Stored data entries
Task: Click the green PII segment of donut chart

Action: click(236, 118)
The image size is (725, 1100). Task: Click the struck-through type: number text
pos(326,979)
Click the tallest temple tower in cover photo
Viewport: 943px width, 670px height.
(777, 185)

### Brief
Please recast every line of the items above as a JSON list of strings, one string per line, leaving out blank lines.

### Solution
[
  "Task: Click the green PII segment of donut chart",
  "Action: click(236, 118)",
  "The image size is (725, 1100). Task: Click the struck-through type: number text",
  "pos(326,979)",
  "Click the tallest temple tower in cover photo",
  "Viewport: 943px width, 670px height.",
  "(777, 185)"
]